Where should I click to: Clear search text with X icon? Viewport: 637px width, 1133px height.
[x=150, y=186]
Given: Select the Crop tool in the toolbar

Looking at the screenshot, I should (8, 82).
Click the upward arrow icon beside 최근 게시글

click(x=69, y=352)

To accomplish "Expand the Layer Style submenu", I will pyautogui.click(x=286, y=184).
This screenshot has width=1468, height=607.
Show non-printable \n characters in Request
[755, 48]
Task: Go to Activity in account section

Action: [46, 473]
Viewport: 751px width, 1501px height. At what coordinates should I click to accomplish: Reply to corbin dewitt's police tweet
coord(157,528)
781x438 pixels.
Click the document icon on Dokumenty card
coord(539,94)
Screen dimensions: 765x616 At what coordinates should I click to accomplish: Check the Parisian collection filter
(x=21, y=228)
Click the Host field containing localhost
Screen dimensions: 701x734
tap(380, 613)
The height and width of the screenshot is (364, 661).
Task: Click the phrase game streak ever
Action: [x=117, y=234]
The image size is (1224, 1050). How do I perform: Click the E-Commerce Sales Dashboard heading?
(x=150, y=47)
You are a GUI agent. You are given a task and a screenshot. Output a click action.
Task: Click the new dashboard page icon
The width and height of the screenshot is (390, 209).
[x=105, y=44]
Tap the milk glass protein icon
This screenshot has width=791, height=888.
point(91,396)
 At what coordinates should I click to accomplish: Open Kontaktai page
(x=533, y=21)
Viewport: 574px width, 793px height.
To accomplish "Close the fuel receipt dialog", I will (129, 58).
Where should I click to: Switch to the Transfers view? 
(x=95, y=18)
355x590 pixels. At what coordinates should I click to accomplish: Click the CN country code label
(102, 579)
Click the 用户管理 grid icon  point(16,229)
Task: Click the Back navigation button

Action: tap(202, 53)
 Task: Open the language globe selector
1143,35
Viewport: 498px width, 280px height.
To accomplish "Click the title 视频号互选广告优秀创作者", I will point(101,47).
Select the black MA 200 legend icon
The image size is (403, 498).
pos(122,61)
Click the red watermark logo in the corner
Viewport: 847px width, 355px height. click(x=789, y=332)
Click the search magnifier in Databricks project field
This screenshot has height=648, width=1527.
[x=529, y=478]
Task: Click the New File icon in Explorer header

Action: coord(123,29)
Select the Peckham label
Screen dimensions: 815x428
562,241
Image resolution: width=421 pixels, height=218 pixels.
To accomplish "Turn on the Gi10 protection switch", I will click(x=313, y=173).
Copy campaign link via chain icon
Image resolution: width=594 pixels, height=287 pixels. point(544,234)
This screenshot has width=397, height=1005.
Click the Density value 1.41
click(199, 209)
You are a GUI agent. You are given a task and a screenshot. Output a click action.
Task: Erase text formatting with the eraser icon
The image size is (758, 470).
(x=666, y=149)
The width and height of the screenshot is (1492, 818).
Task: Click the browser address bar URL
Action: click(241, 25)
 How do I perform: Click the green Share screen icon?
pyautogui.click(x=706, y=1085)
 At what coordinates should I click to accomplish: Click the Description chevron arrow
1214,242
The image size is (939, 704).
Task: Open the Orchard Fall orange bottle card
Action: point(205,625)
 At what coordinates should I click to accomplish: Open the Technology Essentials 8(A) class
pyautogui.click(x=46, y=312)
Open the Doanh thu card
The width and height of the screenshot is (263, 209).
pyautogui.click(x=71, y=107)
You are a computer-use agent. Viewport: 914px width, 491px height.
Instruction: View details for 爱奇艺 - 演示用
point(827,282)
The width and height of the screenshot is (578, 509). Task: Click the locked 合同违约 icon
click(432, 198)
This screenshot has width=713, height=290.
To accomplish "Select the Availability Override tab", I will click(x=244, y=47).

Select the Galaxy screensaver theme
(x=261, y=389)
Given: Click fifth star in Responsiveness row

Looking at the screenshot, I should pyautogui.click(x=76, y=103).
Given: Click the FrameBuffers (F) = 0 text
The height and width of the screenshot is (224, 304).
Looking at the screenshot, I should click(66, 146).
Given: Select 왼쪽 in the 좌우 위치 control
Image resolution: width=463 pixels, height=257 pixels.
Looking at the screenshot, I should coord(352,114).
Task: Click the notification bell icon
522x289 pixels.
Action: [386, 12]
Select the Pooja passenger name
-*-*-
Task goal.
Reproduce the material precisely, including every line.

Your response.
Where should I click to: Clear search text with X icon? Viewport: 637px width, 1133px height.
[x=150, y=186]
Given: Select the Crop tool in the toolbar

Looking at the screenshot, I should (8, 82).
Click the upward arrow icon beside 최근 게시글

click(x=69, y=352)

To accomplish "Expand the Layer Style submenu", I will pyautogui.click(x=286, y=184).
This screenshot has width=1468, height=607.
Show non-printable \n characters in Request
[755, 48]
Task: Go to Activity in account section

Action: [46, 473]
Viewport: 751px width, 1501px height. At what coordinates should I click to accomplish: Reply to corbin dewitt's police tweet
coord(157,528)
781x438 pixels.
Click the document icon on Dokumenty card
coord(539,94)
Screen dimensions: 765x616 At what coordinates should I click to accomplish: Check the Parisian collection filter
(x=21, y=228)
Click the Host field containing localhost
Screen dimensions: 701x734
tap(380, 613)
The height and width of the screenshot is (364, 661).
Task: Click the phrase game streak ever
Action: [x=117, y=234]
The image size is (1224, 1050). How do I perform: Click the E-Commerce Sales Dashboard heading?
(x=150, y=47)
You are a GUI agent. You are given a task and a screenshot. Output a click action.
Task: Click the new dashboard page icon
The width and height of the screenshot is (390, 209).
[x=105, y=44]
Tap the milk glass protein icon
This screenshot has width=791, height=888.
point(91,396)
 At what coordinates should I click to accomplish: Open Kontaktai page
(x=533, y=21)
Viewport: 574px width, 793px height.
To accomplish "Close the fuel receipt dialog", I will (129, 58).
Where should I click to: Switch to the Transfers view? 
(x=95, y=18)
355x590 pixels. At what coordinates should I click to accomplish: Click the CN country code label
(102, 579)
Click the 用户管理 grid icon  point(16,229)
Task: Click the Back navigation button

Action: tap(202, 53)
 Task: Open the language globe selector
1143,35
Viewport: 498px width, 280px height.
To accomplish "Click the title 视频号互选广告优秀创作者", I will point(101,47).
Select the black MA 200 legend icon
The image size is (403, 498).
pos(122,61)
Click the red watermark logo in the corner
Viewport: 847px width, 355px height. click(x=789, y=332)
Click the search magnifier in Databricks project field
This screenshot has height=648, width=1527.
[x=529, y=478]
Task: Click the New File icon in Explorer header

Action: coord(123,29)
Select the Peckham label
Screen dimensions: 815x428
562,241
Image resolution: width=421 pixels, height=218 pixels.
To accomplish "Turn on the Gi10 protection switch", I will click(x=313, y=173).
Copy campaign link via chain icon
Image resolution: width=594 pixels, height=287 pixels. point(544,234)
This screenshot has width=397, height=1005.
Click the Density value 1.41
click(199, 209)
You are a GUI agent. You are given a task and a screenshot. Output a click action.
Task: Erase text formatting with the eraser icon
The image size is (758, 470).
(x=666, y=149)
The width and height of the screenshot is (1492, 818).
Task: Click the browser address bar URL
Action: click(241, 25)
 How do I perform: Click the green Share screen icon?
pyautogui.click(x=706, y=1085)
 At what coordinates should I click to accomplish: Click the Description chevron arrow
1214,242
The image size is (939, 704).
Task: Open the Orchard Fall orange bottle card
Action: point(205,625)
 At what coordinates should I click to accomplish: Open the Technology Essentials 8(A) class
pyautogui.click(x=46, y=312)
Open the Doanh thu card
The width and height of the screenshot is (263, 209).
pyautogui.click(x=71, y=107)
You are a computer-use agent. Viewport: 914px width, 491px height.
Instruction: View details for 爱奇艺 - 演示用
point(827,282)
The width and height of the screenshot is (578, 509). Task: Click the locked 合同违约 icon
click(432, 198)
This screenshot has width=713, height=290.
To accomplish "Select the Availability Override tab", I will click(x=244, y=47).

Select the Galaxy screensaver theme
(x=261, y=389)
Given: Click fifth star in Responsiveness row

Looking at the screenshot, I should pyautogui.click(x=76, y=103).
Given: Click the FrameBuffers (F) = 0 text
The height and width of the screenshot is (224, 304).
Looking at the screenshot, I should click(66, 146).
Given: Select 왼쪽 in the 좌우 위치 control
Image resolution: width=463 pixels, height=257 pixels.
Looking at the screenshot, I should coord(352,114).
Task: Click the notification bell icon
522x289 pixels.
Action: [386, 12]
Select the Pooja passenger name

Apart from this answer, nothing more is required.